***** Text provided
The 2 ½-year-old struck the classic cruiser's pose -- one hand on the wheel, one arm resting on the door -- as he test drove his new motorized car in front of a crowd of delighted family members and students.
|Physical therapy students gather to watch Santiago drive his new car.|
The event was the Go Baby Go! Nebraska partnership, funded by grants the Munroe-Meyer Institute's Department of Physical Therapy received from the Munroe-Meyer Institute Guild and Olsson Associates, a local engineering firm. The national program provides modified ride-on cars for kids with developmental disabilities.
To see a photo album from the event, click here.
MMI partnered with Children's Hospital & Medical Center, the College of Allied Health Professions' Students of the University of Nebraska American Physical Therapy Association (SUN-APTA), and an engineering student group from the University of Nebraska-Lincoln.
The result rocked. And, more importantly, rolled.
About 50 students took part, including engineering students from UNO and UNL, said Sandra Willett, interim director of physical therapy at MMI.
Haley Hansen, a third-year PT student, said her classmates were excited when they learned about the project.
"It's really fun, and we're learning a lot," she said, though she conceded it was "a lot harder to put these toy cars together in general. We've definitely had some struggles, but we're figuring it out."
Certainly the families weren't complaining.
"I love the program, and we are so excited to get to be a part of this," said Amanda Lopez, Santiago's mother. "My whole family is ecstatic and just excited to be here."
|Madeline enjoying her car.|
"It's going to help broaden their environment and life so much. It's a really touching thing that's happening," Ridder said.
Madeline Hauschild, age 3 ½, was quick to discover that hitting the big red button of the steering wheel, specially placed there and wired by the students, would move her forward.
"She loves it, so I'm enjoying just watching her having fun," said her mom, Kelly Hauschild.
As the day wound down, Willett said she was ecstatic over the event's success.
**********
***** Record set
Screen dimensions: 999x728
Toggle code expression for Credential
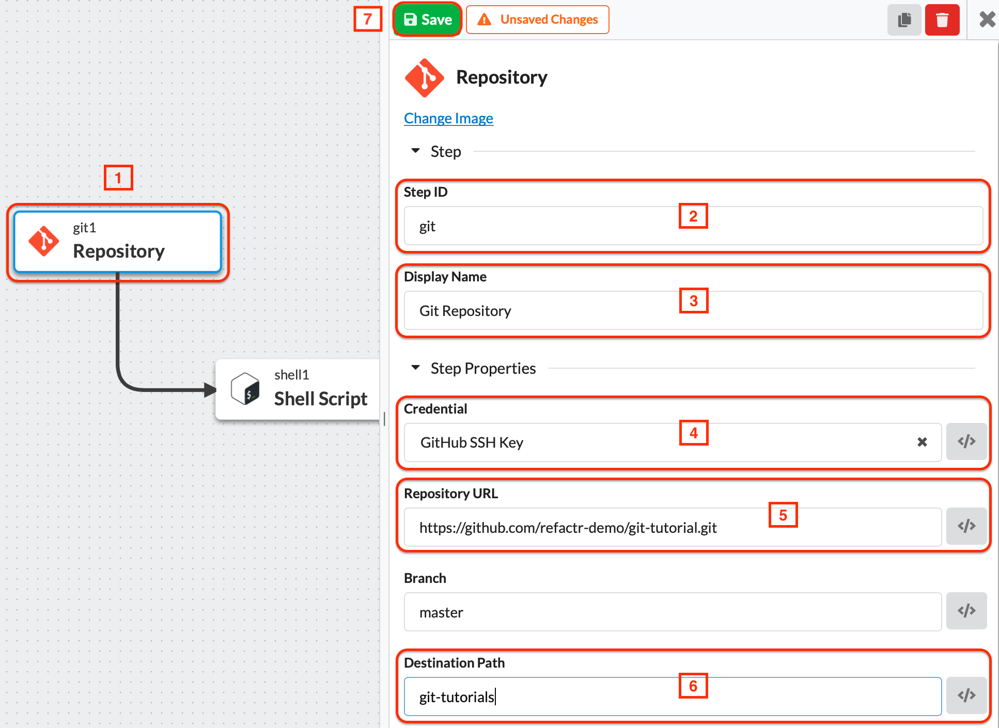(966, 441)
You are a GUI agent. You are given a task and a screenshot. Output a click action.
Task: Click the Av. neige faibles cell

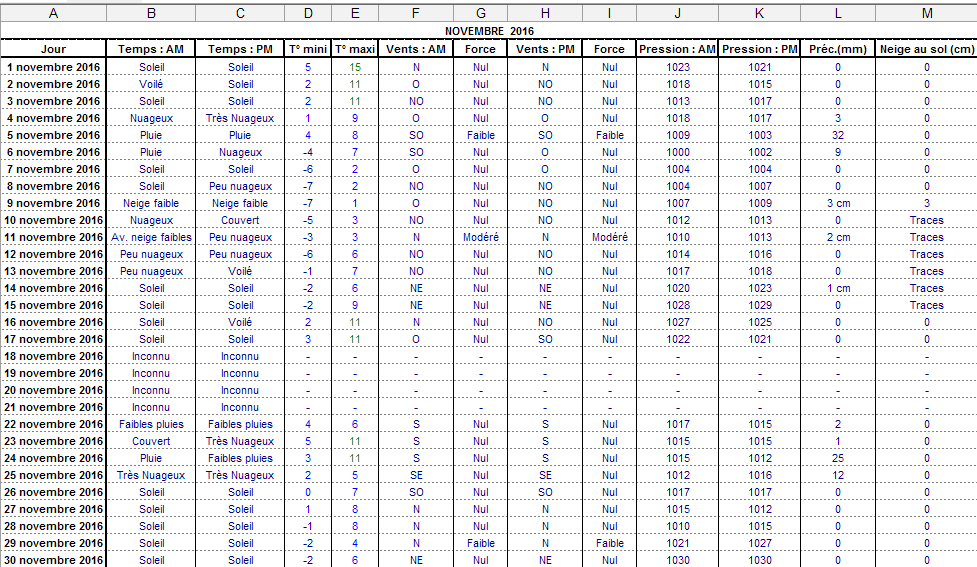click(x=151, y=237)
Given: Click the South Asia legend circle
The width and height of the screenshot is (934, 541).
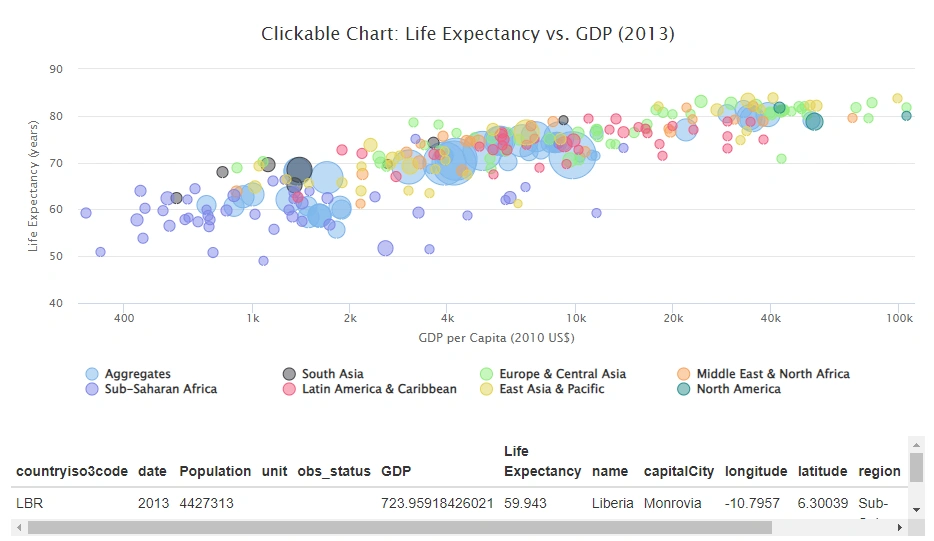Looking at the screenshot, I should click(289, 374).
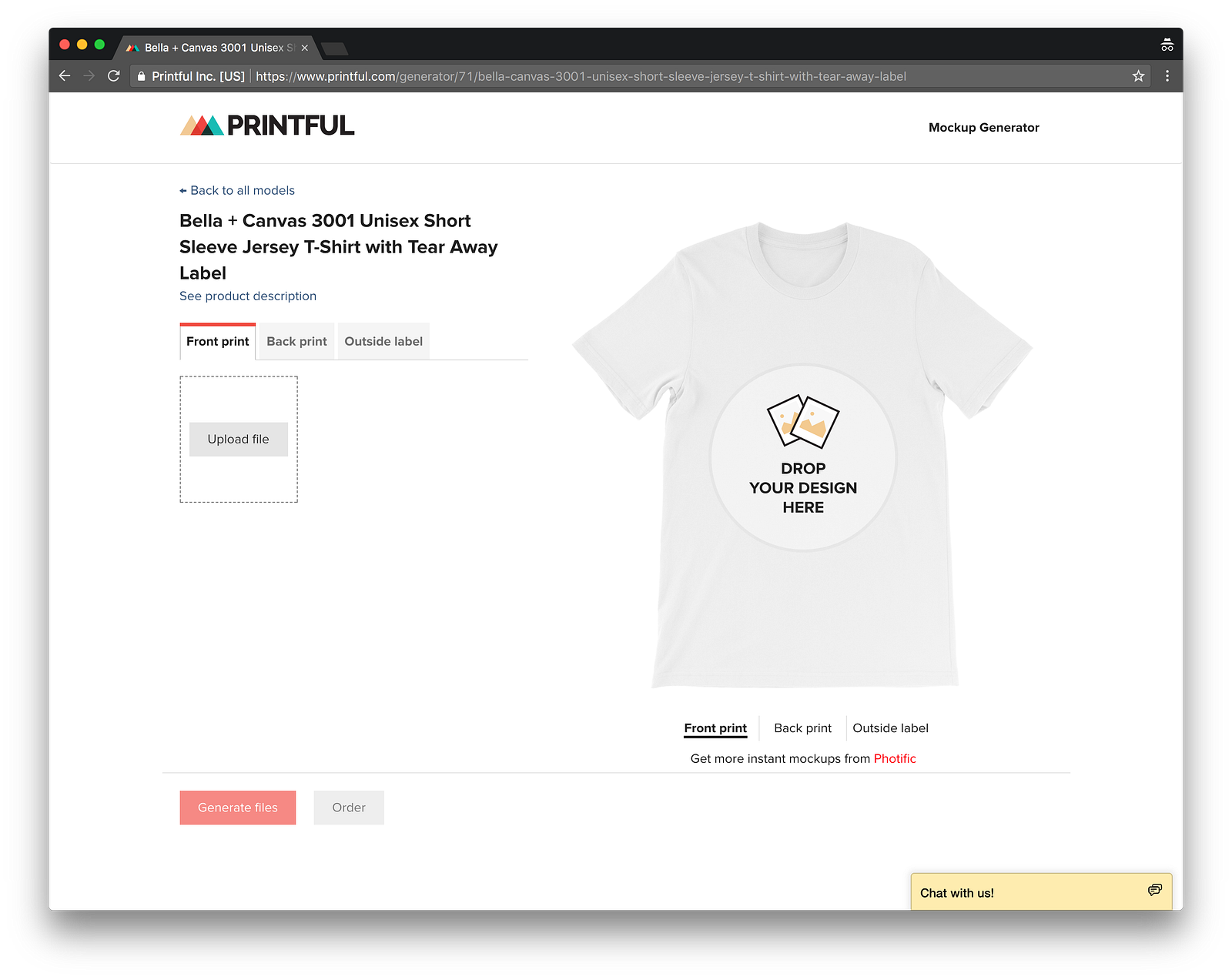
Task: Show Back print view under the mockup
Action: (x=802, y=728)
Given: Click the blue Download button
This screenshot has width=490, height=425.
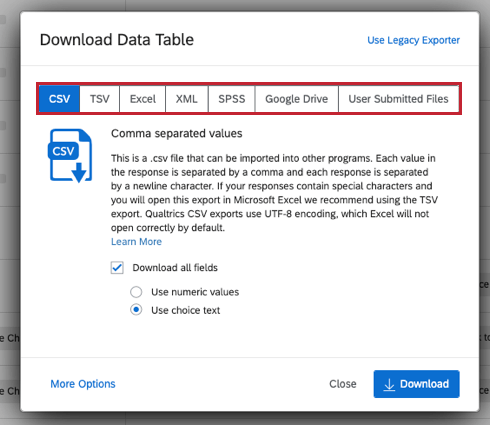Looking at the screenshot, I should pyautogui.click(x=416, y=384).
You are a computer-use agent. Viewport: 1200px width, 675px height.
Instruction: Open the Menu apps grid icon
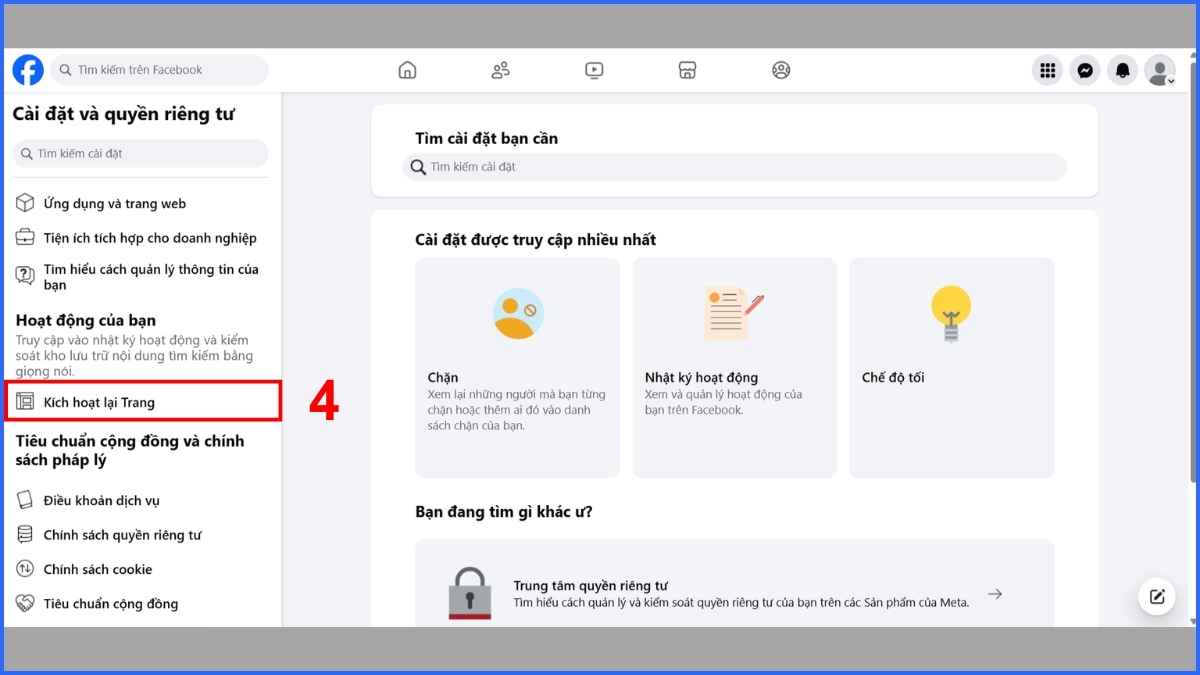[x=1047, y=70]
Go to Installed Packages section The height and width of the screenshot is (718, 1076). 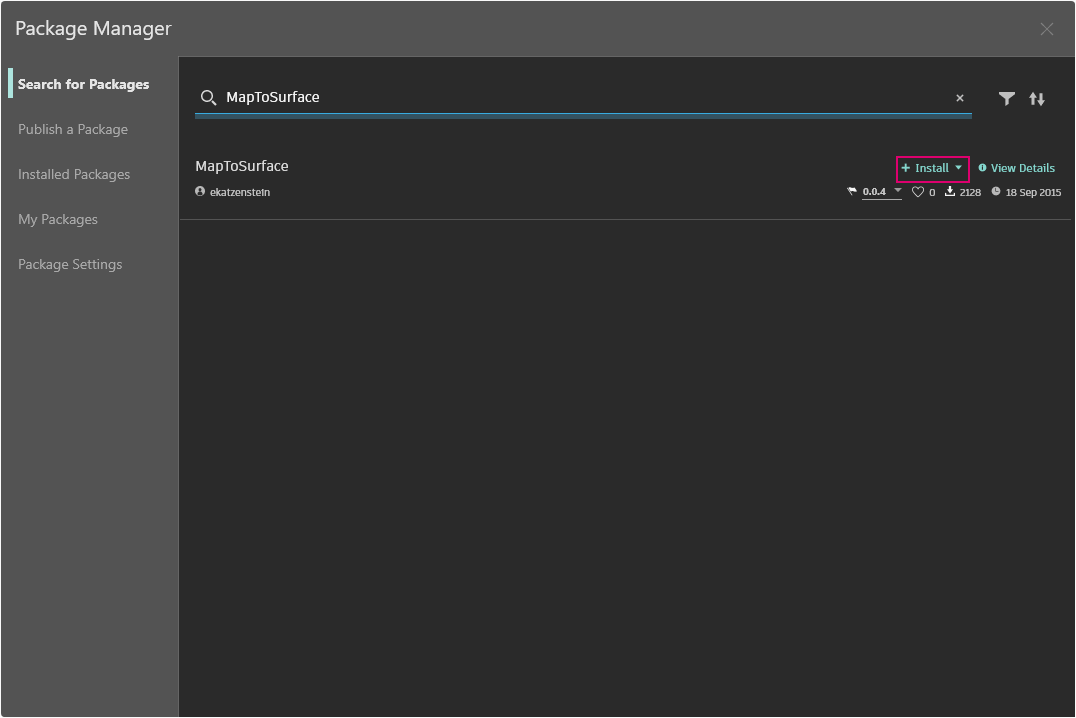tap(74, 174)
**********
§ **Exercise 1**
Rewrite the passage of the article about Go Baby Go! Nebraska that begins at the words "MMI partnered with" and stops after "University of Nebraska-Lincoln.", swapping "MMI" for "Munroe-Meyer Institute".
§ **Exercise 2**
Name every person the article about Go Baby Go! Nebraska mentions by name.

§ **Final answer 1**
Munroe-Meyer Institute partnered with Children's Hospital & Medical Center, the College of Allied Health Professions' Students of the University of Nebraska American Physical Therapy Association (SUN-APTA), and an engineering student group from the University of Nebraska-Lincoln.

§ **Final answer 2**
- Santiago
- Sandra Willett
- Haley Hansen
- Amanda Lopez
- Ridder
- Madeline Hauschild
- Kelly Hauschild